Meu emprego de freelancer me possibilitou algo inusitado: Estar
em uma quantidade enorme de “não-lugares” que ao mesmo tempo se tornaram “lugares
tão comuns” que é praticamente impossível não captar as diversas expressões de
uma mentalidade popular tão intrigante e, por vezes engraçada. Como
observadora, certas situações foram capazes de despertar em mim sentimentos tão múltiplos, que mais que
registrá-los, achei por bem, compartilhá-los, e começo pelo mais recente:
Seguia rumo à última aula do dia. Havia acabado de me sentar
à terceira fileira da van para fazer o trajeto Bento Ribeiro X Vila Valqueire e
estava a retirar uma dúzia de moedas de dentro da bolsa para pagar a passagem quando
o assunto na fileira da frente me chamou a atenção. Duas senhoras de meia idade
que não se conheciam começaram a conversar sobre o trágico acidente que havia
ocorrido no dia anterior e que envolvia um ônibus cujo motorista, que até onde
se sabia, agredido por um passageiro, acabara por perder a direção levando o
ônibus a cair de um viaduto, matando 8 pessoas e deixando 11 feridas. Uma
delas, um pouco mais velha, lamentando a atitude do agressor, dizia que ele havia
colocado não só a vida dele, mas a de todos passageiros em risco. A segunda, dizia
que o motorista também estava errado e argumentava:
_ “Estou cansada de ver motoristas agredindo mulheres e
idosos. Eles geralmente não tratam homens assim. Isso aí foi uma exceção,
porque eles sabem que se fizerem isso com um homem estão arriscados a tomar um
soco.”
_ “O motorista pode estar errado, mas o outro conseguiu
estar mais errado do que ele.” – Disse a senhora mais velha.

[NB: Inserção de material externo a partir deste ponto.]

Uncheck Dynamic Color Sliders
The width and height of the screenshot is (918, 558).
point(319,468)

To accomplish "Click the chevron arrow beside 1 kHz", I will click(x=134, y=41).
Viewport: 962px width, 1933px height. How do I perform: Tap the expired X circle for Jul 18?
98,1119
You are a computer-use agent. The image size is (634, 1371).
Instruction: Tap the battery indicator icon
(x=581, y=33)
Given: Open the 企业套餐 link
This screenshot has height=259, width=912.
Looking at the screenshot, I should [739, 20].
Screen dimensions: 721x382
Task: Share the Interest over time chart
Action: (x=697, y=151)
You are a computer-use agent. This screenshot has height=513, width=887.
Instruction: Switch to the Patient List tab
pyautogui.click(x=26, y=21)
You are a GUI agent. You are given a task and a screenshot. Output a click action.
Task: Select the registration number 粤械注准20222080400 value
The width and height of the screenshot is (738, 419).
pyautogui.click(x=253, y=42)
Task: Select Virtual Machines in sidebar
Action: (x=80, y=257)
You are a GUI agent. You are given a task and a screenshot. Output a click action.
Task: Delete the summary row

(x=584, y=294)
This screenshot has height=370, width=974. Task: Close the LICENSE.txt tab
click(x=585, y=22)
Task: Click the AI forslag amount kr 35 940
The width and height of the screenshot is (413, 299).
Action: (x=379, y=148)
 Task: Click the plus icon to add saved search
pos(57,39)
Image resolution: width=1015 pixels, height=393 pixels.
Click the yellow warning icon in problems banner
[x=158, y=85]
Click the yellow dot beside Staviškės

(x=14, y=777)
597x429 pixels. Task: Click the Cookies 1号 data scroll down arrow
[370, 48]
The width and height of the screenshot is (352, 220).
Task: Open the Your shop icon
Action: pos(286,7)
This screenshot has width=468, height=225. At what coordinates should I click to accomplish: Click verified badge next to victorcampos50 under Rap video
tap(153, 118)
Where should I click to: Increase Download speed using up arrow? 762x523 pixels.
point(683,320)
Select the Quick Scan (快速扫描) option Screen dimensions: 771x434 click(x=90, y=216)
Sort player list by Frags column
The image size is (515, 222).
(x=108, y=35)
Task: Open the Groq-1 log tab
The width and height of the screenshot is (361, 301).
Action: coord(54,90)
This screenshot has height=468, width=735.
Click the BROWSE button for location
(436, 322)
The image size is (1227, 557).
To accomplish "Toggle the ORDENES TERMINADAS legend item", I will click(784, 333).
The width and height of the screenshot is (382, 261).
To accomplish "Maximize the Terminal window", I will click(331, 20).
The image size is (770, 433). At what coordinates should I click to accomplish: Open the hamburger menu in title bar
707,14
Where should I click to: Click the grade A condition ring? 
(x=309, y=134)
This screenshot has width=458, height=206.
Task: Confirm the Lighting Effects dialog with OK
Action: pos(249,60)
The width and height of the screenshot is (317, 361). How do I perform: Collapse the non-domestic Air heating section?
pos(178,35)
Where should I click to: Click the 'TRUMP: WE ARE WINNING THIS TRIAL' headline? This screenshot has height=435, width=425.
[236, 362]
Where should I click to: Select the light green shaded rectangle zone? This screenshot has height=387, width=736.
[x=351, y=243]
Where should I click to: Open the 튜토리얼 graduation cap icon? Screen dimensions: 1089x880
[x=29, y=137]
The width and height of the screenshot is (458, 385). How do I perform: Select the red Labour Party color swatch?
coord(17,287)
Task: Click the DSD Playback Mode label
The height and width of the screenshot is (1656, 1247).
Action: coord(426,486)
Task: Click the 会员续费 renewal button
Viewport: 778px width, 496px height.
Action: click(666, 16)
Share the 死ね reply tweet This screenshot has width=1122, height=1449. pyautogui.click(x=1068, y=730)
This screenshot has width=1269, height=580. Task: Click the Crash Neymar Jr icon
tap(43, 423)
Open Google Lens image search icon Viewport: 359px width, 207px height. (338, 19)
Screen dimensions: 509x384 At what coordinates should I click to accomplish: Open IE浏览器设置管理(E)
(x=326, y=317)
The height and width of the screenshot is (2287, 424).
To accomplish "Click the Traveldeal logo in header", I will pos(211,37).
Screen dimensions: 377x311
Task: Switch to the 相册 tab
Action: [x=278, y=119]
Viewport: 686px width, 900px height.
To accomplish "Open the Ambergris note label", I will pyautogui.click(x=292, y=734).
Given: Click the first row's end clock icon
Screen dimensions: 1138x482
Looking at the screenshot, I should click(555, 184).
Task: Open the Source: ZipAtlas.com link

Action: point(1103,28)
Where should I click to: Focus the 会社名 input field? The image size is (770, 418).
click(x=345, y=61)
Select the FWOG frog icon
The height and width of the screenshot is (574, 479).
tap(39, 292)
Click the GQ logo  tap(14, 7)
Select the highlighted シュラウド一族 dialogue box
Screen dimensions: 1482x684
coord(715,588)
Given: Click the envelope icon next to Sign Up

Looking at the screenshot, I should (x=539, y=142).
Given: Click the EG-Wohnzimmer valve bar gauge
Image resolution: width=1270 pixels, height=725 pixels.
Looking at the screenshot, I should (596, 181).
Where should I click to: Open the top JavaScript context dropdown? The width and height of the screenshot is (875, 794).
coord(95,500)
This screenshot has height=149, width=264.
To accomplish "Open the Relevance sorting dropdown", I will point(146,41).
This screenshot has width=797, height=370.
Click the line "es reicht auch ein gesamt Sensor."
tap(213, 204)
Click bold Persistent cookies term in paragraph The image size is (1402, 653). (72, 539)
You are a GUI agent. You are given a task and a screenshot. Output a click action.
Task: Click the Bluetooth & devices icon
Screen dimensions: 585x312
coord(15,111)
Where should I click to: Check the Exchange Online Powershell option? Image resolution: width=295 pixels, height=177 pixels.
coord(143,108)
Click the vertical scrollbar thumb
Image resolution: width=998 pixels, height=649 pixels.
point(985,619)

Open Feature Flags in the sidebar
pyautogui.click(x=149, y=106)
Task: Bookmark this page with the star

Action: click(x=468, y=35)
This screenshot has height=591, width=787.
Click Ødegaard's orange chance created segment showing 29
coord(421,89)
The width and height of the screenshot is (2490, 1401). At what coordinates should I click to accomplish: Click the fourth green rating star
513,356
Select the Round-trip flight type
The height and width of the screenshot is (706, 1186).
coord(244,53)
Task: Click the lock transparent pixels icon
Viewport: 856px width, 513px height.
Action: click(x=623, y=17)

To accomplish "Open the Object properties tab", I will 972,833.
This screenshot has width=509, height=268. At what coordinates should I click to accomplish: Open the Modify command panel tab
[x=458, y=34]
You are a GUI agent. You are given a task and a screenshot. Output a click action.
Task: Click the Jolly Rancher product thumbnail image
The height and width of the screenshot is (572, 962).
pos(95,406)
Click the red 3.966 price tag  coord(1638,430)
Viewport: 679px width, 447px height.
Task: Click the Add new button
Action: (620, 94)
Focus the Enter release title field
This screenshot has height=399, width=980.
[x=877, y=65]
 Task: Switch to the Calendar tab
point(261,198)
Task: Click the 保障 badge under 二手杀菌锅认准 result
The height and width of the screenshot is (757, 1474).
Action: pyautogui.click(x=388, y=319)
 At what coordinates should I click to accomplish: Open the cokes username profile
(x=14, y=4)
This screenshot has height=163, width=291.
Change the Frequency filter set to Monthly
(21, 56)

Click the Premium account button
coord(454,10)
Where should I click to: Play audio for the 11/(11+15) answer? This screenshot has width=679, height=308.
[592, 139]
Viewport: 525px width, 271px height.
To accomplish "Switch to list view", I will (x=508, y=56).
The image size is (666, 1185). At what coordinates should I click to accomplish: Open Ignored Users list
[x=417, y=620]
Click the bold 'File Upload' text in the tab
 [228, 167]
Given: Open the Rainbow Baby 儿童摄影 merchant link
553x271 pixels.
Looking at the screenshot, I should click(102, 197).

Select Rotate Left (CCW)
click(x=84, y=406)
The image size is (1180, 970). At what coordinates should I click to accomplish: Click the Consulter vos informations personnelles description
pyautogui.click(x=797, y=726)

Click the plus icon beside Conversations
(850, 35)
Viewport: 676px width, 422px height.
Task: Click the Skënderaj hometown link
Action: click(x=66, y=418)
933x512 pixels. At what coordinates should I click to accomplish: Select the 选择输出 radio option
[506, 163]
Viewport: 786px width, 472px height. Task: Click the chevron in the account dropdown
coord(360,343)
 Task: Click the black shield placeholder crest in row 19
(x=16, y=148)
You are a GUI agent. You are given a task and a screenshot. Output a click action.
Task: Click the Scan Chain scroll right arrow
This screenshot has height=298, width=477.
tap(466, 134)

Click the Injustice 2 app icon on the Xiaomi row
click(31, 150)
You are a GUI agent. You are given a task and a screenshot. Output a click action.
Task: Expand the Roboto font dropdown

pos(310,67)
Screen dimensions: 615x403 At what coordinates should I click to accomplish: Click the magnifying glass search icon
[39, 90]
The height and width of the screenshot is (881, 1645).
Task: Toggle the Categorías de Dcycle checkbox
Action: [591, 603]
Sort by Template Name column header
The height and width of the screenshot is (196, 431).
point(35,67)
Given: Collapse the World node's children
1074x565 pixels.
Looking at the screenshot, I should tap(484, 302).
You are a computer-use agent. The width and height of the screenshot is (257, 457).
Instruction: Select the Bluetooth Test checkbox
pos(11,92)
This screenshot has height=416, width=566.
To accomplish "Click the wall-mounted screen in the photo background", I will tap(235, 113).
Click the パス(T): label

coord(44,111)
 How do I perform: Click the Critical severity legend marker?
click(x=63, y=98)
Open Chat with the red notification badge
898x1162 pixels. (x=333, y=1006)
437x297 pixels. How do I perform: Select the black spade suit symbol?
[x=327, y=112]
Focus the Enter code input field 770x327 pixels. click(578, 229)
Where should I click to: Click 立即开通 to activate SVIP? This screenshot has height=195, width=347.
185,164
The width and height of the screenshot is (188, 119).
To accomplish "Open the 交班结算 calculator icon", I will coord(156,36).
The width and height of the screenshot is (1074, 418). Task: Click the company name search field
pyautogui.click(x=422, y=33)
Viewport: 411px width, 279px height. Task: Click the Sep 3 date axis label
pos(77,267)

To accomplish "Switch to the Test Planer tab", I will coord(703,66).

_ “O mundo está tão violento...” – Suspirou a primeira.
_ “Não é o mundo não, minha filha! O ser humano que está
passando dos limites. (...) Os adolescentes de hoje, são aborrescentes, moça.” –
disse a mais velha, indignada.
_ “A senhora está coberta de razão.”
_ “Esses dias, quase fui atropelada por um menino de
bicicleta. Ele ainda gritou: Quer morrer? (...) No meu tempo, botava de castigo
ajoelhado no milho e batia com borracha de pneu. Hoje em dia, os filhos
aprontam e as mães acham graça. Não tem mais o que fazer. “Orai e vigiai”. É a
coisa mais certa que Deus escreveu na vida.”
A senhora mais nova que havia iniciado o assunto, contou que
trabalhava em uma escola e falou da dificuldade de ter que lidar com o
comportamento agressivo de jovens todos os dias. A outra senhora, ainda mais
indignada concluiu:
_ “Se eu fosse professora já estava fora há muito tempo. Na
nossa época, elas colocavam a gente com a cara na parede.”
_ “Antes era exagerado pra mais, agora pra menos. Eu não gostaria
de ter que dar reguada em aluno.”
- “Eu não acho não. É por isso que o mundo está assim. Na
minha época não precisava professora bater, meu pai mesmo batia.” – E despediu-se,
informando que desceria no próximo ponto.
E assim terminou o assunto sobre violência. Elas
provavelmente nunca mais voltariam a se encontrar. A senhora indignada desceu
no ponto seguinte, não trocaram telefone, nem mesmo souberam seus nomes, entretanto, algo muito mais complexo: suas impressões, seus valores, sua rotina, seu passado e suas expectativas para o futuro. Esse tempo que detém o poder de transformar as coisas e as relações com as coisas. Assim como a minha relação com o passageiro que subiria a seguir, cuja figura não me parecera estranha desta vez. Era um senhor grisalho
que já havia entrado numa van que faz o mesmo percurso e cumprimentado os passageiros com um “boa noite a
todos” recebendo em troca uma resposta tímida. Eu mesma não me lembro de tê-lo respondido. Entretanto, logo que sentou-se estendeu a mão cheia de moedas para pagar sua passagem e desculpou-se dirigindo-se ao motorista. Sorri. Percebi que a minha relação com aquele senhor acabara de ser transformada naquele espaço quando apertei nas mãos a minha própria dúzia de moedas. Então disse: _“Vou fazer mesmo!” E naquele instante acabávamos de traçar o nosso "lugar" comum.